# GIVEN REQUEST:
Recast all the lines below as a Markdown table with the columns No. and Text, one numbered row per line and blank lines skipped. Leave the pictures out of the table.

# MATERIAL FOR THIS EXERCISE:
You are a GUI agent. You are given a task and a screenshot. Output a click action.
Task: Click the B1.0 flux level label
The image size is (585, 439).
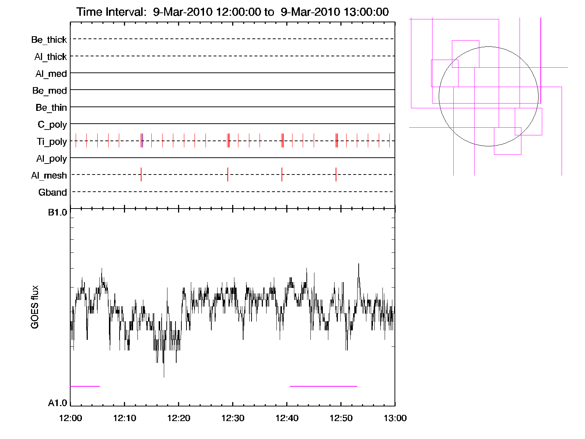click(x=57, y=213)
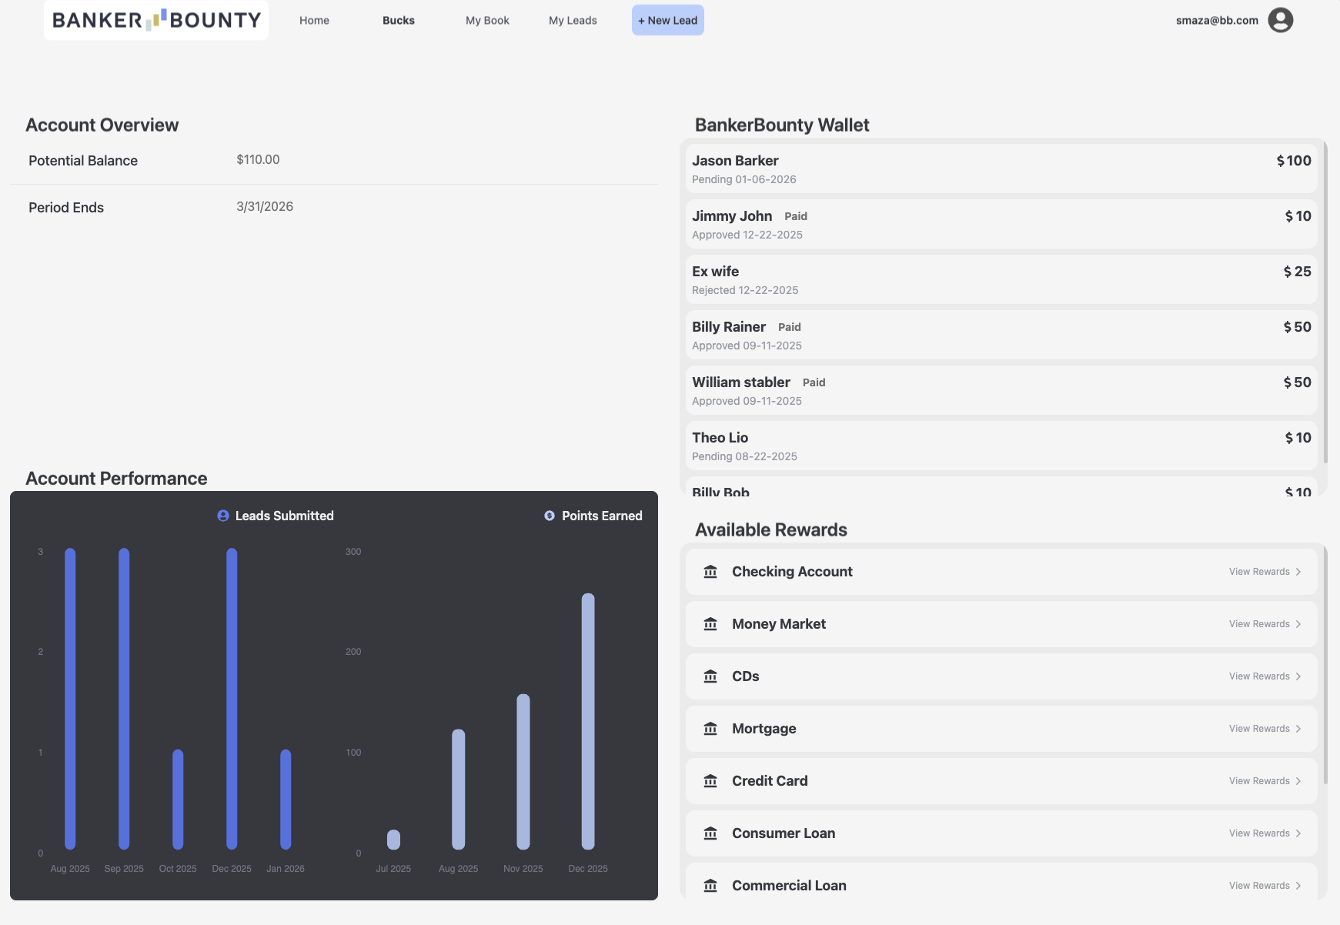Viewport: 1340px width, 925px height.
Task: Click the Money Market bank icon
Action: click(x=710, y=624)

# FINISHED ANSWER:
| No. | Text |
|---|---|
| 1 | You are a GUI agent. You are given a task and a screenshot. Output a click action. |
| 2 | Task: Click the B1.0 flux level label |
| 3 | The image size is (585, 439). |
| 4 | click(x=57, y=213) |
| 5 | Viewport: 1340px width, 925px height. |
| 6 | Task: Click the Money Market bank icon |
| 7 | Action: click(x=710, y=624) |